== What the task asks ==
Count the lines in the entries below that contain the string "screenshot". Reply with the number alone.
══ Material provided ══
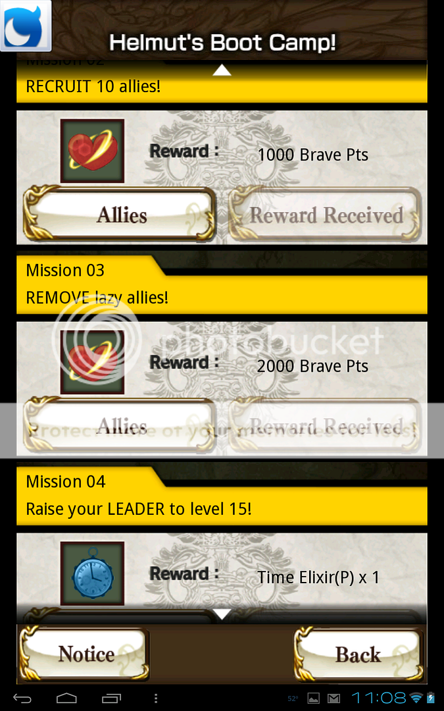Tap the Android home icon
Viewport: 444px width, 711px height.
point(66,698)
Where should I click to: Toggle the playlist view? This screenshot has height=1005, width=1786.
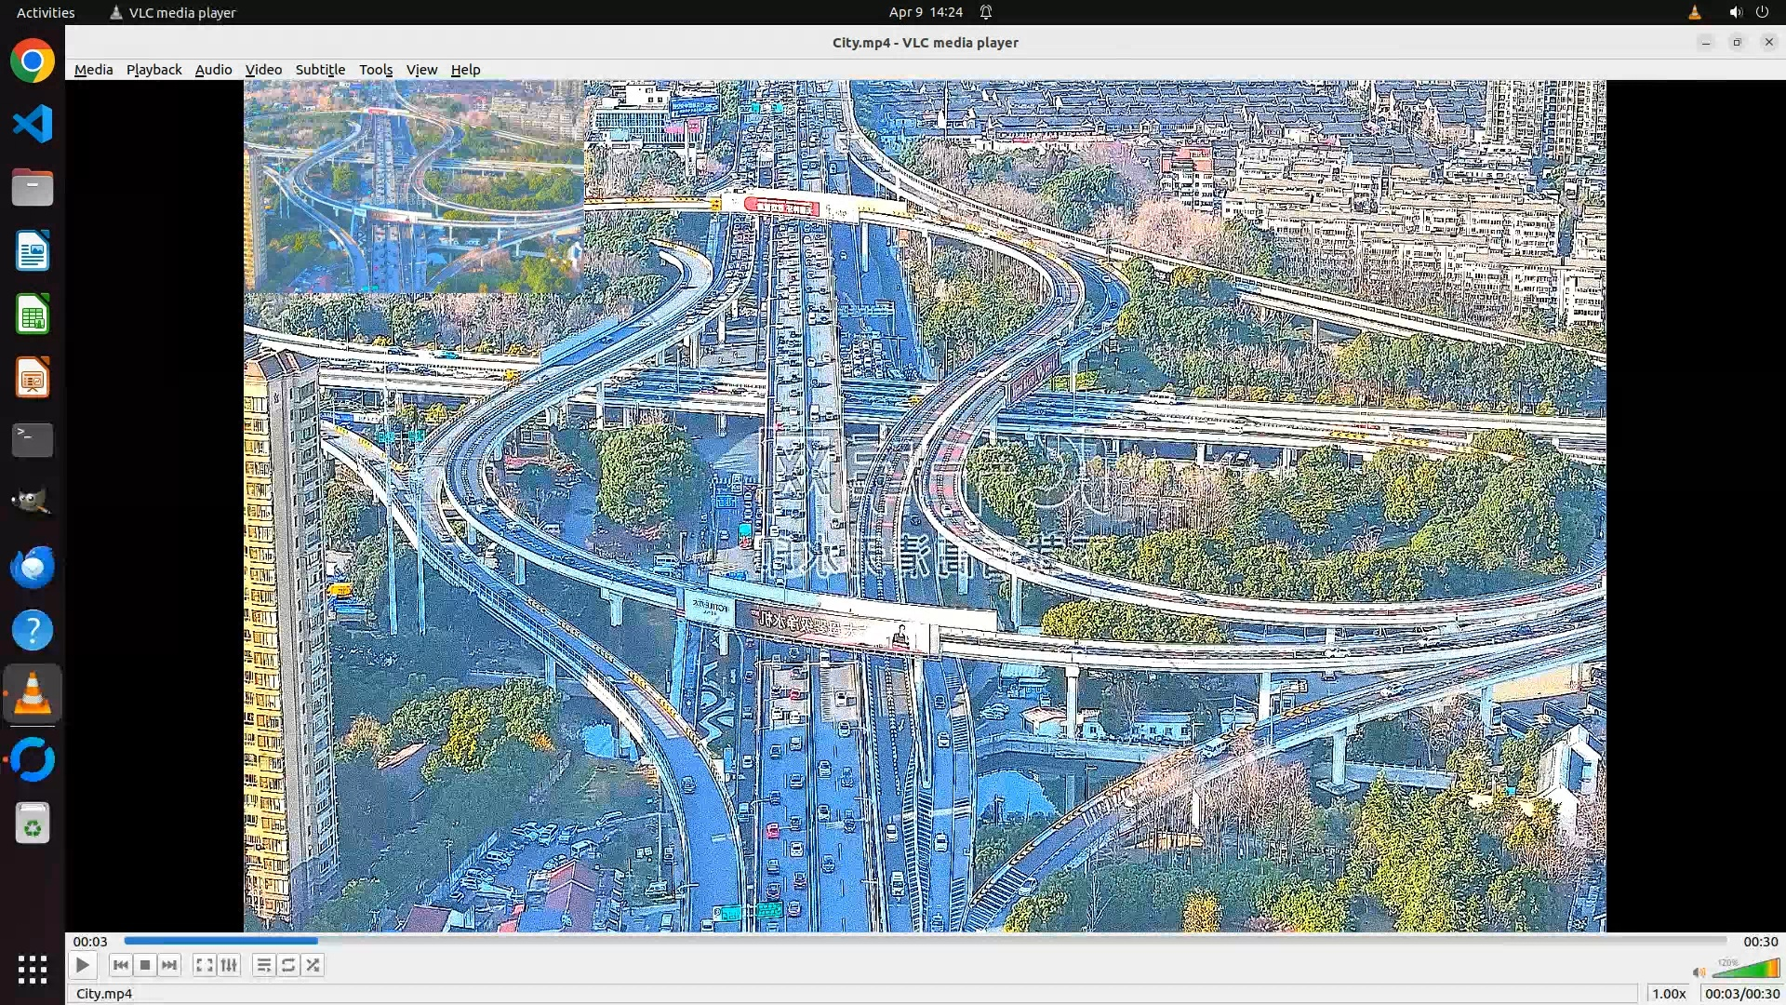coord(263,965)
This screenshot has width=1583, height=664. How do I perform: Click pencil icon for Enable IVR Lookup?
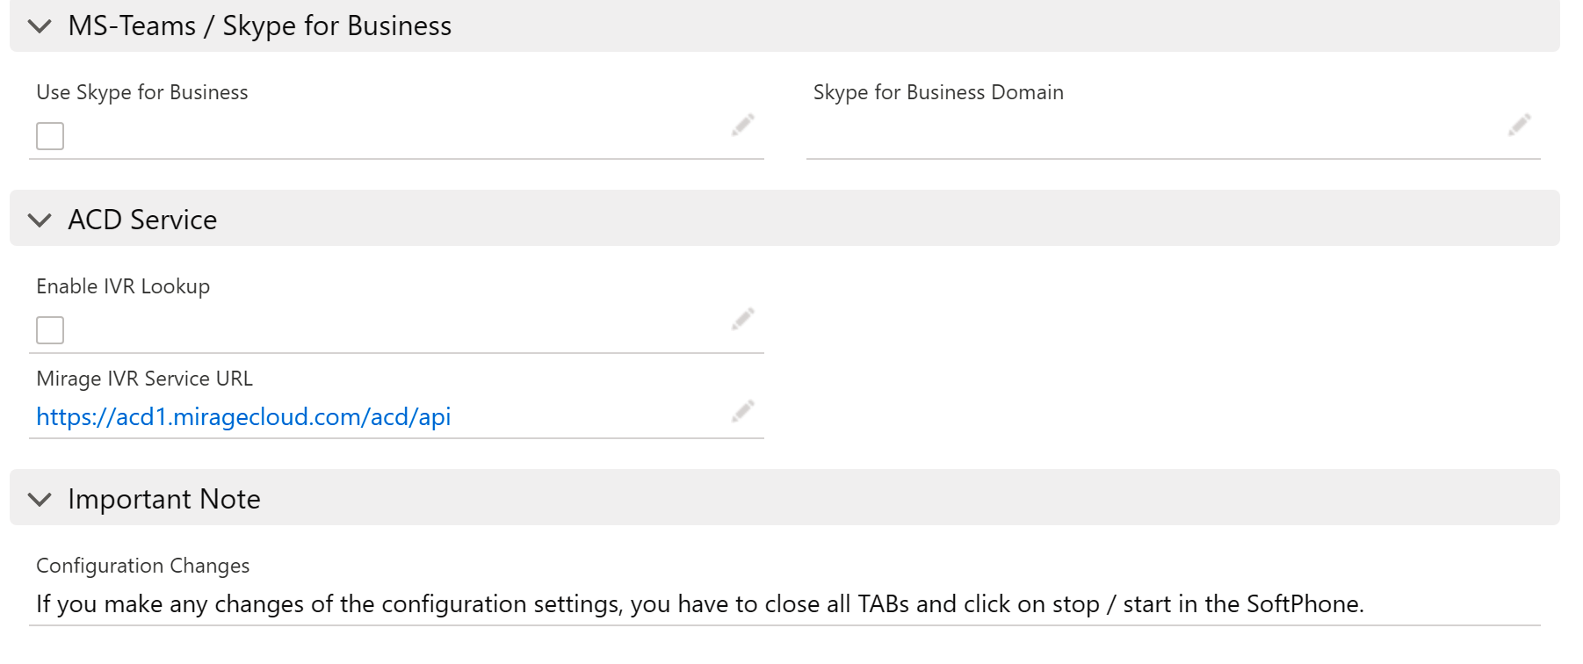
═══
== Reply to the task ==
2